China’s growing hyper-nationalism threatens the peace and security of its neighbours, and the world.
TIME will determine the success or otherwise of the recent trips by Foreign Minister Julie Bishop and US Vice-President Joe Biden to Beijing regarding China’s intentions for the Diaoyu Islands, or Senkaku as they’re known in Japan.
The outcome of this dispute remains uncertain, and worryingly so considering Beijing’s emerging unilateralism towards long-coveted territories.
Readers may recall my March 14 2013 column, titled ‘Concern as China expands horizons’.
“Last year,  Beijing stationed a military garrison on the Paracel Island of Yongxing … which has a 2.5km runway, so can accommodate Chinese fighters, long range bombers, plus surveillance aircraft,” I wrote.
That move stemmed from a 1940s pre-Communist Chinese claim of the entire South China Sea that washes the shores of the Philippines, Vietnam, Malaysia and Brunei.
What’s to be made of such a massive grab for territory?
The most insightful observations I’ve so far encountered are by Australian National University College of Asia and Pacific sinologist, Geoffrey Wade.
In a November 26 website posting headlined, ‘China’s six wars in the next 50 years’, Wade showed a 1938 map of China alongside his commentary on a recently released book titled, China Is Not Afraid — New Threats to National Security and Our Strategic Responses.

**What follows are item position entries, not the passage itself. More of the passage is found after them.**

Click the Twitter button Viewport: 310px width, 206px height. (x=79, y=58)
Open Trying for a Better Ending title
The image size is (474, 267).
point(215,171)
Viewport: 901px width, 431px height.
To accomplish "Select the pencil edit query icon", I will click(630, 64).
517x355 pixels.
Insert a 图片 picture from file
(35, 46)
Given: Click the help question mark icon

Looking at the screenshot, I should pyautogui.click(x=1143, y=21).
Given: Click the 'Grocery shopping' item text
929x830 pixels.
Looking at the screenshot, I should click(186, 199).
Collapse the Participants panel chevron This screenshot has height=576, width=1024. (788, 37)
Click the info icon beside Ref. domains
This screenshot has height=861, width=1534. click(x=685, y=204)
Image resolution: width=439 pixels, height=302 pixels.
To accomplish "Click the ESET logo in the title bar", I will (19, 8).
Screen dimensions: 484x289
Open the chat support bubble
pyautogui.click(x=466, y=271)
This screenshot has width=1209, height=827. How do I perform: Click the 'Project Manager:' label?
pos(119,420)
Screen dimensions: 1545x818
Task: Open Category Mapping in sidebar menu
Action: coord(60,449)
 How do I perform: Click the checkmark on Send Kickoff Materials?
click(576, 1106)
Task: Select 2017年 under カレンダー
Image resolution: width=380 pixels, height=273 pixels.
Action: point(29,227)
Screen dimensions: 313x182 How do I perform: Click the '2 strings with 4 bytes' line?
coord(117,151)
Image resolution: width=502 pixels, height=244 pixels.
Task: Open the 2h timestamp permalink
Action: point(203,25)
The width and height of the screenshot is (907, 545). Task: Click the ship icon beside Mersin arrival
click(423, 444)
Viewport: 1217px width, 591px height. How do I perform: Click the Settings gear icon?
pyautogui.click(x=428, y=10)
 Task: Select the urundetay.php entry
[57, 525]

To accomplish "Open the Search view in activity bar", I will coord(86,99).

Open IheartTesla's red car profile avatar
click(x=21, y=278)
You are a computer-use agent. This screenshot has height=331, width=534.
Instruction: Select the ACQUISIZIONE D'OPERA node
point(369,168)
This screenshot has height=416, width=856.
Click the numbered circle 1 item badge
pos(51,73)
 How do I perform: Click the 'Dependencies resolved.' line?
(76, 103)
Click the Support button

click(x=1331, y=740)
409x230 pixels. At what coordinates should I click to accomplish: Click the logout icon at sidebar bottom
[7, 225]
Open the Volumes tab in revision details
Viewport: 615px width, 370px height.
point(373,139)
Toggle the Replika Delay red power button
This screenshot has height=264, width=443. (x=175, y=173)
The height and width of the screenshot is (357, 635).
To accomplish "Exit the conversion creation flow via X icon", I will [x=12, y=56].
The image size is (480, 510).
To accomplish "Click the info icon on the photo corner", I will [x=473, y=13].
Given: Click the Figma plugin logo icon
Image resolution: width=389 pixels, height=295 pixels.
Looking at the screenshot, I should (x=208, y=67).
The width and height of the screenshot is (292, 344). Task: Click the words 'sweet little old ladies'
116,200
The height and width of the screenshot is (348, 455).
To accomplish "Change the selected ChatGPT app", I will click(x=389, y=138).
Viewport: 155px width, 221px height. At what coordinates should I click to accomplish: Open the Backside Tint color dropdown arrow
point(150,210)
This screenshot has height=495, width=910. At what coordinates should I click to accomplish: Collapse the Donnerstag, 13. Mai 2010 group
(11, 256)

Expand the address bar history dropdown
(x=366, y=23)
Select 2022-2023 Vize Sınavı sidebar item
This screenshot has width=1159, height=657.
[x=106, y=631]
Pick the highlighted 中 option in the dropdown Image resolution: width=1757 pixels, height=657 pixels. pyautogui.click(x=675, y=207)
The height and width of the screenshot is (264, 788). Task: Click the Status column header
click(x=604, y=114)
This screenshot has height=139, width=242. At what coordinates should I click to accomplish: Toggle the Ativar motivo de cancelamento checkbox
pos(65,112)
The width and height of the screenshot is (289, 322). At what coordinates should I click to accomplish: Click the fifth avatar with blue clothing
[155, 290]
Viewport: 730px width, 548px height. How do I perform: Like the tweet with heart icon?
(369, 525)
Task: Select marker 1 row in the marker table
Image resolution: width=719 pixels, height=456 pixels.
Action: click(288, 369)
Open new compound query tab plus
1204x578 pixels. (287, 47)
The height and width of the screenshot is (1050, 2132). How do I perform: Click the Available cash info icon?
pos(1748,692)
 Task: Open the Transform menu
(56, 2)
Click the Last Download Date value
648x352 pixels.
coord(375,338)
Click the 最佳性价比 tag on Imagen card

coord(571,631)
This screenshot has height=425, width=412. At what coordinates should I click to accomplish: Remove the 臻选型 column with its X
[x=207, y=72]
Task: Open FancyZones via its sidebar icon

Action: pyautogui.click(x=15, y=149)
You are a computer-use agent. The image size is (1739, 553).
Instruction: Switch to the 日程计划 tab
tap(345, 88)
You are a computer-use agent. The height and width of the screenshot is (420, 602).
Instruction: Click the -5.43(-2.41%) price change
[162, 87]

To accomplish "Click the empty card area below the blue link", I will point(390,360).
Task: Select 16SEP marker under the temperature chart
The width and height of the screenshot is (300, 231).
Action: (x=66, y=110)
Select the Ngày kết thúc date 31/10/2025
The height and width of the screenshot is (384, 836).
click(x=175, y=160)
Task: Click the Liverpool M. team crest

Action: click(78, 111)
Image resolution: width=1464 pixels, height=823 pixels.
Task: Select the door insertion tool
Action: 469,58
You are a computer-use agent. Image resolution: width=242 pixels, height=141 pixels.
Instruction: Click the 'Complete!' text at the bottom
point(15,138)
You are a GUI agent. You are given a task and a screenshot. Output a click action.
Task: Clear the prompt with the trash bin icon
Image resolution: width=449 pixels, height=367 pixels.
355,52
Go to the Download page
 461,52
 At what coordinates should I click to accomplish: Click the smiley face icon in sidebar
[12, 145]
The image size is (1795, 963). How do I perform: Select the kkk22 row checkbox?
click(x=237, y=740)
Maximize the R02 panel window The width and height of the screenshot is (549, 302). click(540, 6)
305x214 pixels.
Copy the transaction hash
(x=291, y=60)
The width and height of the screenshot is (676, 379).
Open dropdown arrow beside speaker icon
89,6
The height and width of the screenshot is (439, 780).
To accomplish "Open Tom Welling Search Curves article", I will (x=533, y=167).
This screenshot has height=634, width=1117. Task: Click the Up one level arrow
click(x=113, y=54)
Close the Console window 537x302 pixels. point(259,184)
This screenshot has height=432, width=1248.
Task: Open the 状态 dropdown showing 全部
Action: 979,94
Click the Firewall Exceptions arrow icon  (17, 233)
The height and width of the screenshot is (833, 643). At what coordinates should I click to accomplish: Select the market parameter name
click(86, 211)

He said the book was: “Part of a larger People’s Liberation Army’s strategy to invigorate and bolster the morale of domestic constituencies, both military and otherwise, as well as being intended to serve as a warning to any foreign powers which might seek to constrain or restrict China.”
Ominous stuff, which probably explains why the Bishop-Biden visits were so coolly received.
“It’s perhaps worthwhile further extending this analysis to two other PLA-inspired products, one a film and the other a newsagency article, to explore what sort of agenda these works are promoting,” Wade wrote.
“The Chinese film Silent Contest was controversial as soon as it appeared on Chinese and global websites in October.
“By the end of that month, the film was being deleted from Chinese websites without any official pronouncements as to the reasons for its appearance or disappearance.”
Accompanied with jingoistic rah-rah-rah commentary, the film claimed America was politically undermining China by engaging in: cultural infiltration; warfare in terms of ideas; training fifth column agents; and fostering opposition forces inside China.
“The overall message is that the US seeks not simply to dismember China, but aims to find ways to take it under control,” Wade said.
“The PLA was intimately involved in the making of the film.
“More specifically, the National Defence University, the Chinese Academy of Social Sciences, and the China Institute of Contemporary International Relations, which is subordinate to the Ministry of State Security, participated in the production of the film.
“Without doubt, it’s a reaction to the US ‘pivot’ to Asia and the increased American engagement with the region since 2011, but obviously has deeper roots.”
More troubling, Wade says, is a July article entitled ‘Revealing the Six Wars China Must Fight in the Coming 50 Years’, which is another manifestation of the hyper-nationalist attitude within some parts of the PLA.
“That an article of this nature was carried by a national news agency suggests that it was approved at a very high level,” he wrote.
“The six ‘inevitable’ wars suggested in the article’s title are presented in the chronological order in which they will take place.
1) The war to unify Taiwan (2020–2025).
2) The war to recover the various islands of the South China Sea (2025–2030).
3) The war to recover southern Tibet (2035–2040).
4) The war to recover the Diaoyu and Ryukyu islands (2040–2045).
5) The war to unify Outer Mongolia (2045–2050).
6) The war to recover the territory seized by Russia (2055–2060).
Wade highlighted that territories named to be ‘recovered’ through warfare are similar “to a 1938 map of ‘China’s shame’ authorised by the Ministry of the Interior of the Republican Government.”
“The ‘lost’ Chinese territories on this map include not only the Russian Far East, the Ryukyus, Taiwan and the South China Sea, but also Korea, Vietnam, Cambodia, Laos, Thailand, the Malay Peninsula and Singapore, Myanmar, Nepal, [but also] parts of Pakistan and most of Central Asia,” Wade wrote.
“China’s claims to the Indian state of Arunachal Pradesh have been a thorn in China-India relations for decades, but the extent of Chinese claims over Tibetan cultural areas in the Himalayas remains unspecified.
“Claims to Diaoyutai/Senkaku have filled the press of late, so again little creative power is needed to see this situation descending into war.”
Does this not help explain, in part at least, Emperor Akihito and Empress Michiko of Japan’s six-day visit to India at the start of the month?